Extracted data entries
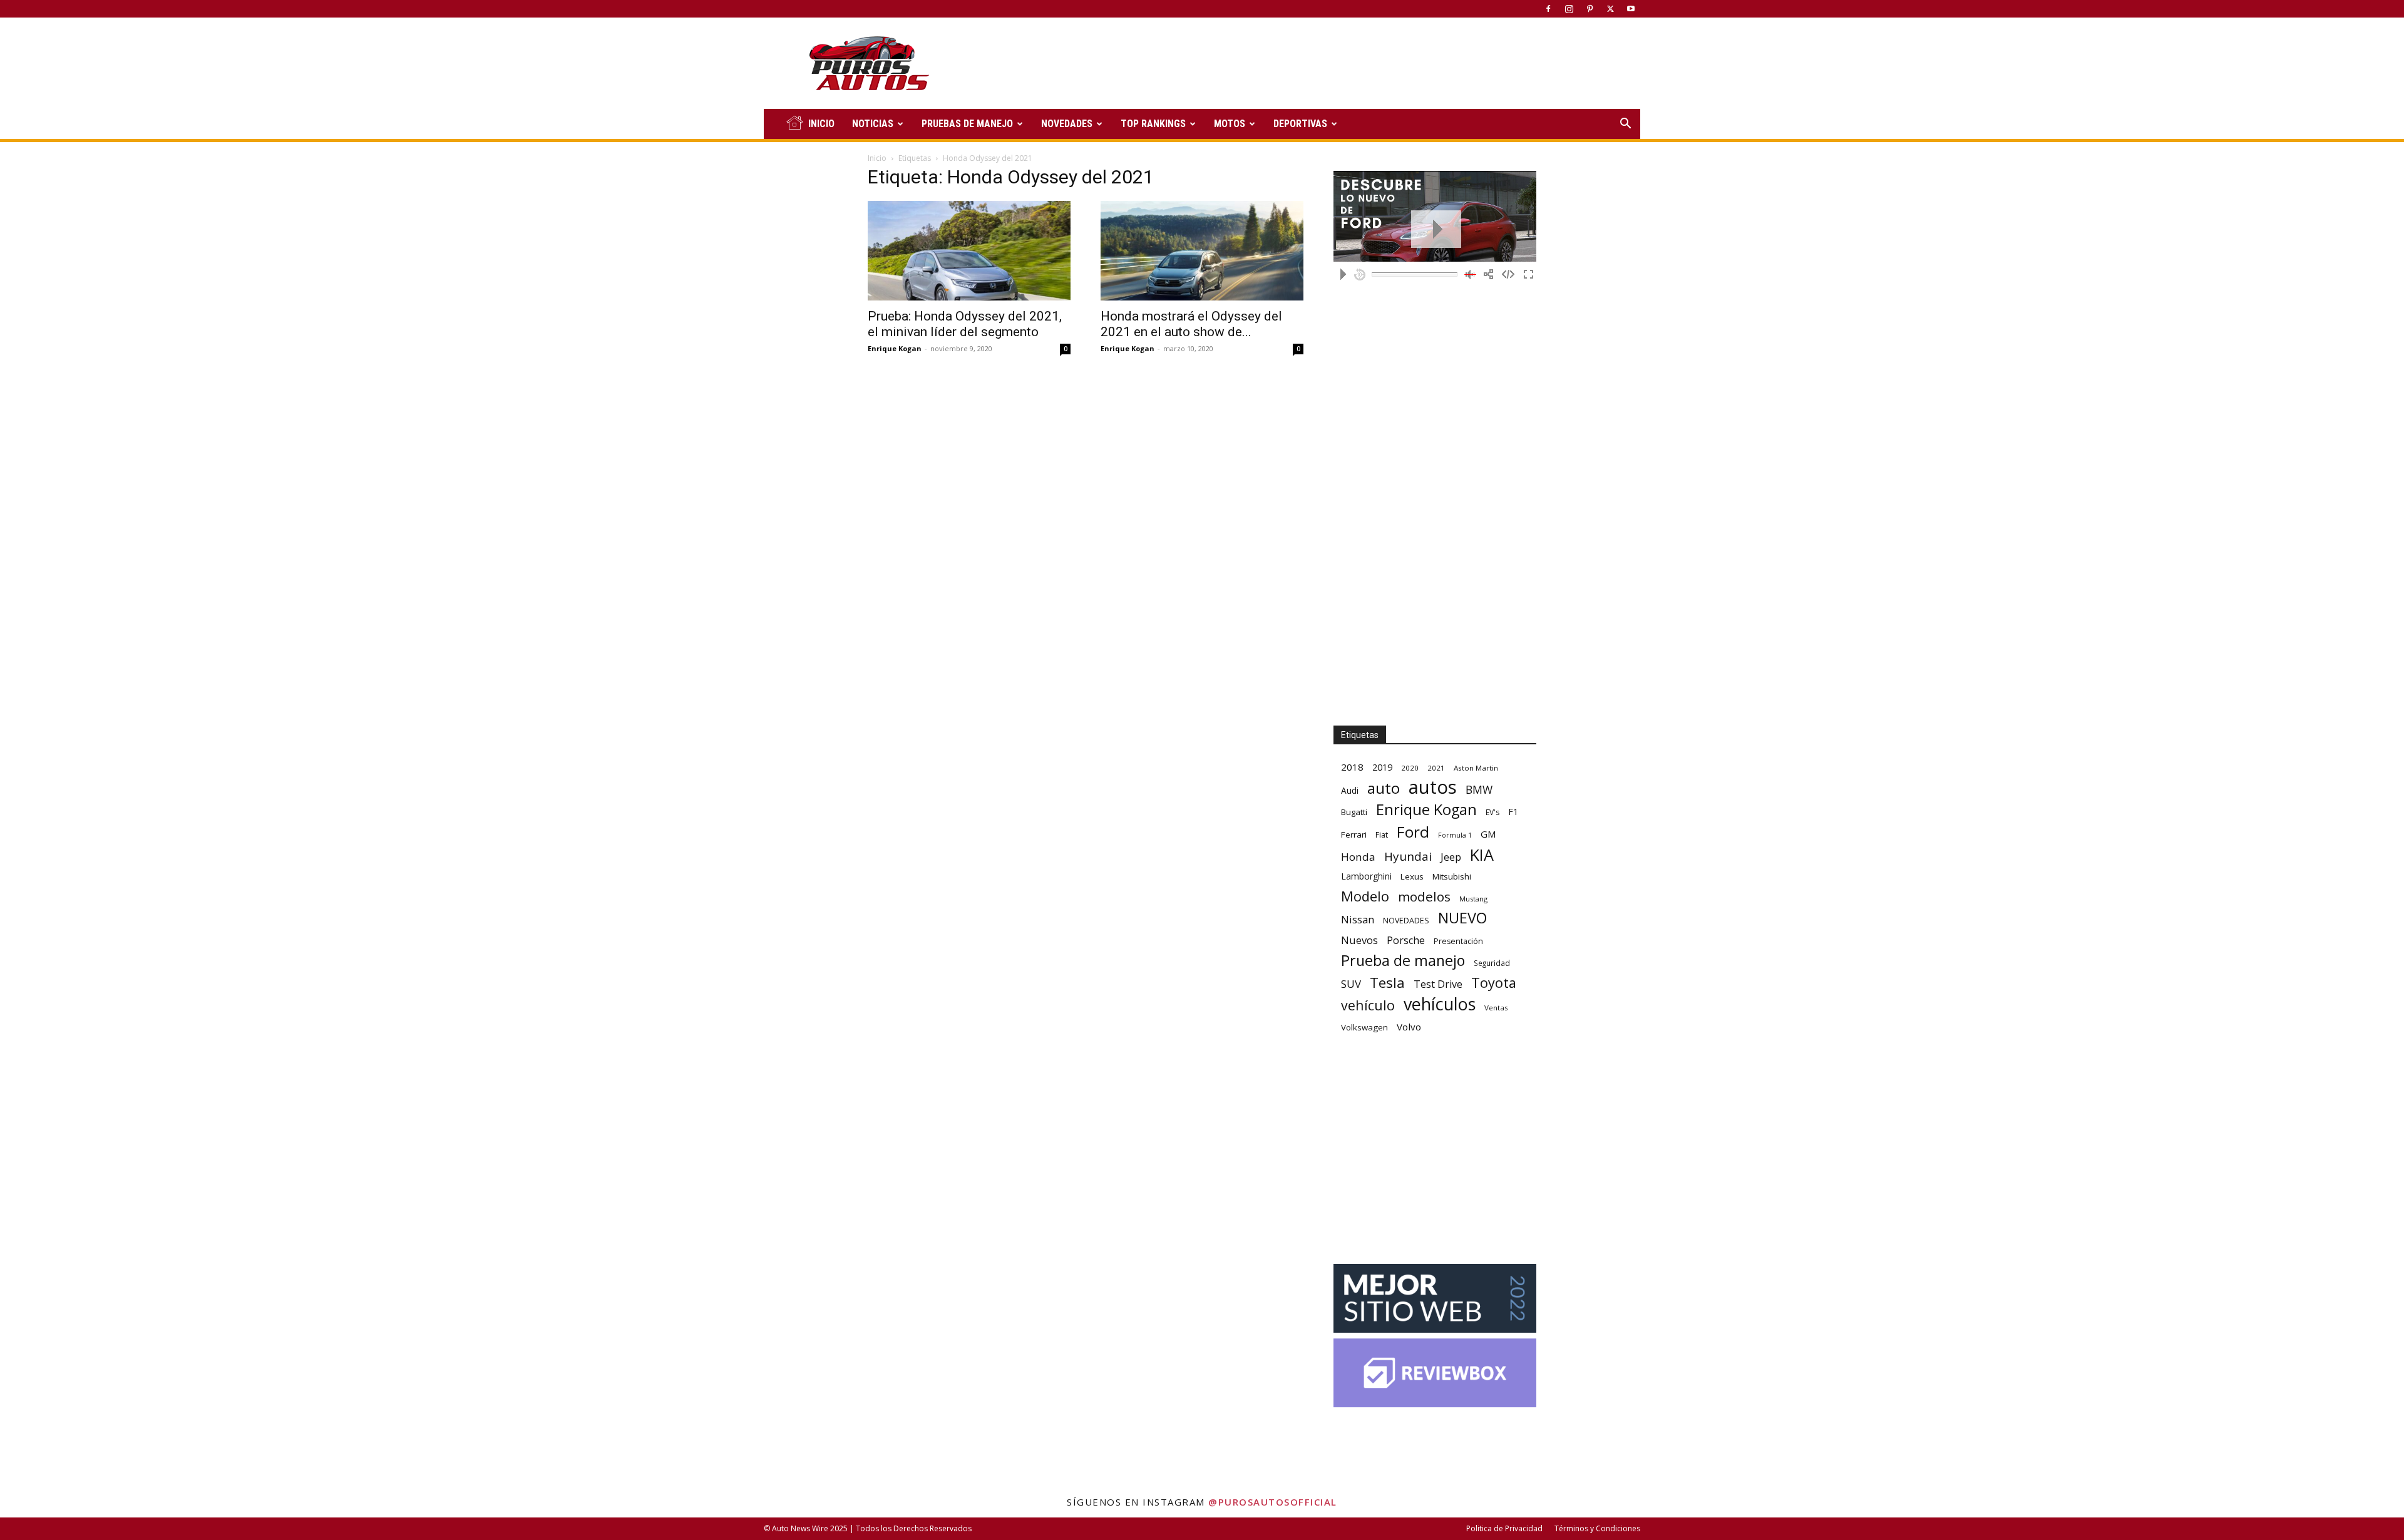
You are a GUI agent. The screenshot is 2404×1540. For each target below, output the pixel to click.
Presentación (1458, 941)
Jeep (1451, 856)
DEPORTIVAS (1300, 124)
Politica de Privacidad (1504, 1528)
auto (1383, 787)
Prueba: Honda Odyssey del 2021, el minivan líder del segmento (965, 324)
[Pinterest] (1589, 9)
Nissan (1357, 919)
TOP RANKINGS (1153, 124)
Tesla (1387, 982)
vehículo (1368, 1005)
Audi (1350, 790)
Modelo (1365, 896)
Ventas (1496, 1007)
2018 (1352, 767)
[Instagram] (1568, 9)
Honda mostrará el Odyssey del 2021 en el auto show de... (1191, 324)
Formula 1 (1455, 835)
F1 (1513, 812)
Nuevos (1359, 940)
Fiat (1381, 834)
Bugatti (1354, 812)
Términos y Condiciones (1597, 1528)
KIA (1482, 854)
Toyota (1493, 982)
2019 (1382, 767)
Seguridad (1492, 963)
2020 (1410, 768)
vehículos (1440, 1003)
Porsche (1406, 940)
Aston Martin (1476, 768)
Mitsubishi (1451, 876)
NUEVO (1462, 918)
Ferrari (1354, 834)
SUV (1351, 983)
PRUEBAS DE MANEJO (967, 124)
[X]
==
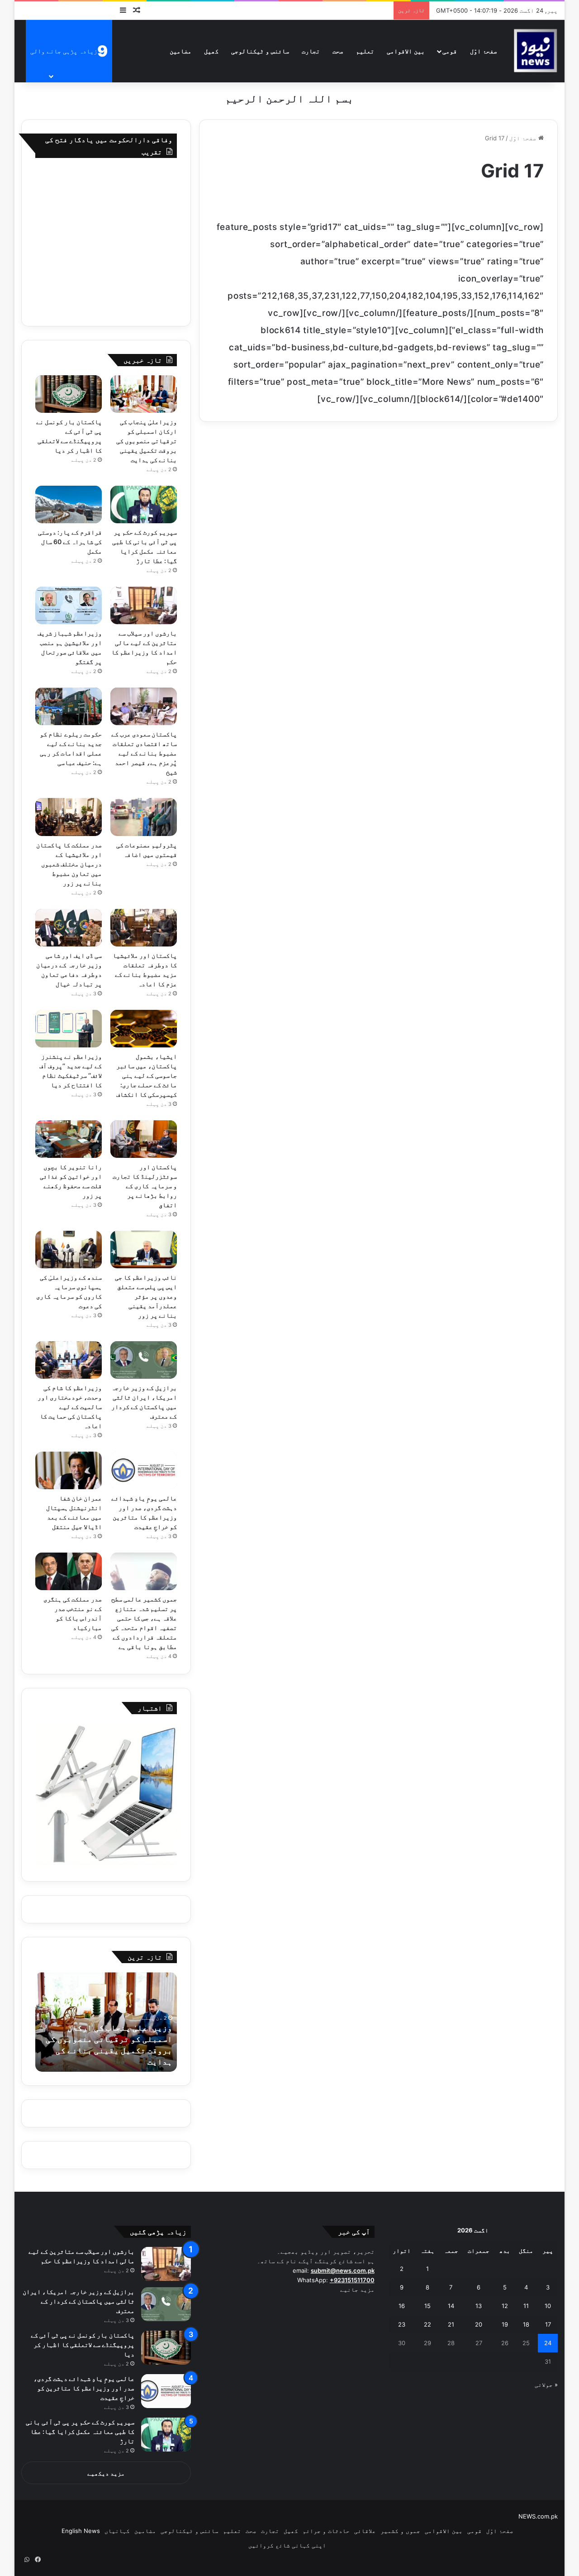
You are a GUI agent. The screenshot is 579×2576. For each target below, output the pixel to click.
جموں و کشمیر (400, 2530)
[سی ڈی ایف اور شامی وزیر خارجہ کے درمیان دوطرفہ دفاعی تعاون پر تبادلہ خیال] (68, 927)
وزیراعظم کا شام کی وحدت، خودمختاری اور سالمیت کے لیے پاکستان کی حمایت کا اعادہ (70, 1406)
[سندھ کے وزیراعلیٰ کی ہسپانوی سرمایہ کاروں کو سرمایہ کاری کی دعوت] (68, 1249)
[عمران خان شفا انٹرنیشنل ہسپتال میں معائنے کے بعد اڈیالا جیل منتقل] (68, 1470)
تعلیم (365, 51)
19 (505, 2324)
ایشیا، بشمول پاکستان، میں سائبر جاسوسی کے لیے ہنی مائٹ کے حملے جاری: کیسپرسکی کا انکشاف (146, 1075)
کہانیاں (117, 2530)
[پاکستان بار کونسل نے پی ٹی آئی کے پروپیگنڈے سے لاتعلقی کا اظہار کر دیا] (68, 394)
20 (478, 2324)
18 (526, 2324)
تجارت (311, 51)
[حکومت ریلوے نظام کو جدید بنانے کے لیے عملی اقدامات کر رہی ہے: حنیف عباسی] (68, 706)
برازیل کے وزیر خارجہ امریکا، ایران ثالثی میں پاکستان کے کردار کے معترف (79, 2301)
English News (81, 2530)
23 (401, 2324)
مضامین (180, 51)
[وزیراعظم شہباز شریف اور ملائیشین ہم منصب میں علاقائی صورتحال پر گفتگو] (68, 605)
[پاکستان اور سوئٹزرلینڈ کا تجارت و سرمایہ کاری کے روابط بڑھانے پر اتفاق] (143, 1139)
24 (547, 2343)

> **Directions for this task**: Would you copy, unchanged, the stretch of the records above that begins at the line containing "18 (526, 2324)" and ends at the line containing "24 (547, 2343)", and only that?

> **Exercise result**:
18 (526, 2324)
تجارت (311, 51)
[حکومت ریلوے نظام کو جدید بنانے کے لیے عملی اقدامات کر رہی ہے: حنیف عباسی] (68, 706)
برازیل کے وزیر خارجہ امریکا، ایران ثالثی میں پاکستان کے کردار کے معترف (79, 2301)
English News (81, 2530)
23 (401, 2324)
مضامین (180, 51)
[وزیراعظم شہباز شریف اور ملائیشین ہم منصب میں علاقائی صورتحال پر گفتگو] (68, 605)
[پاکستان اور سوئٹزرلینڈ کا تجارت و سرمایہ کاری کے روابط بڑھانے پر اتفاق] (143, 1139)
24 (547, 2343)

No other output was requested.